#### What needs to be done
Write out, word for word, the part of the listing below that opens with the line containing "Given: Open the Get Credits link" and closes with the line containing "The width and", keeping both of those lines and adding no others.

#### Material provided
********************

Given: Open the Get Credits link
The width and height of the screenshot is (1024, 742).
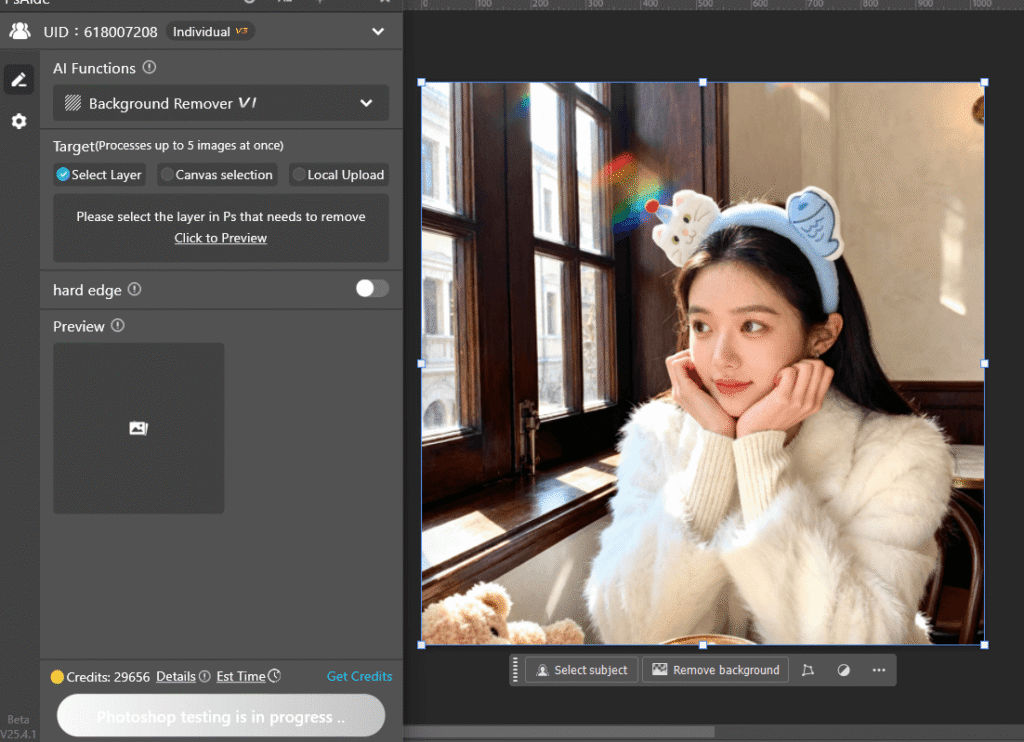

********************

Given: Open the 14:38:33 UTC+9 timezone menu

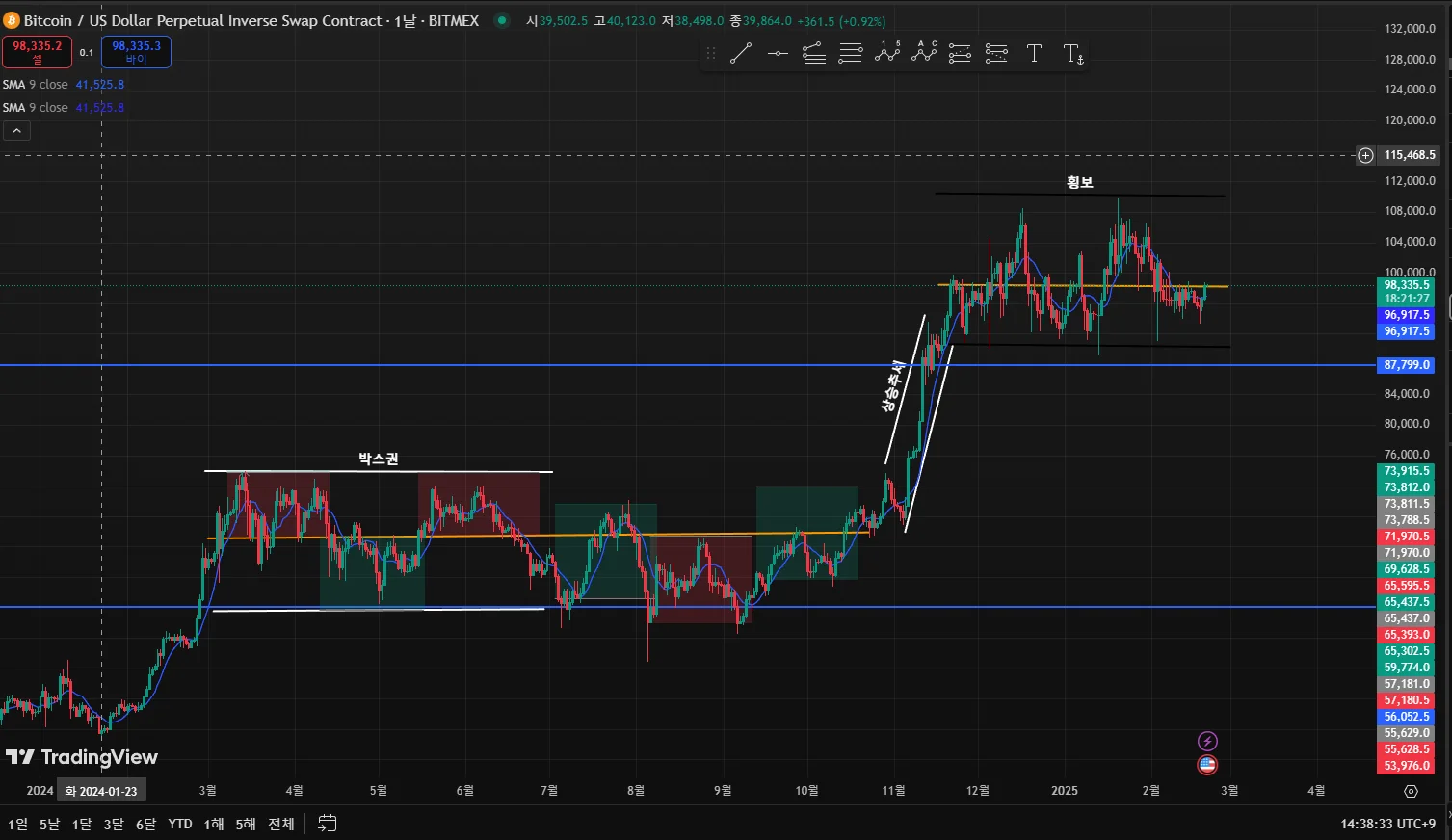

********************

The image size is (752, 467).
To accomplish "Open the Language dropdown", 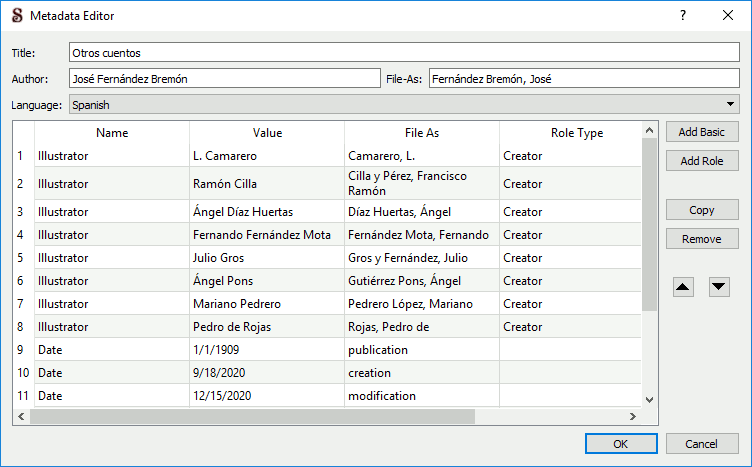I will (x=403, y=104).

********************

#### Response to the exercise
Given: Open the Get Credits link
The width and height of the screenshot is (1024, 742).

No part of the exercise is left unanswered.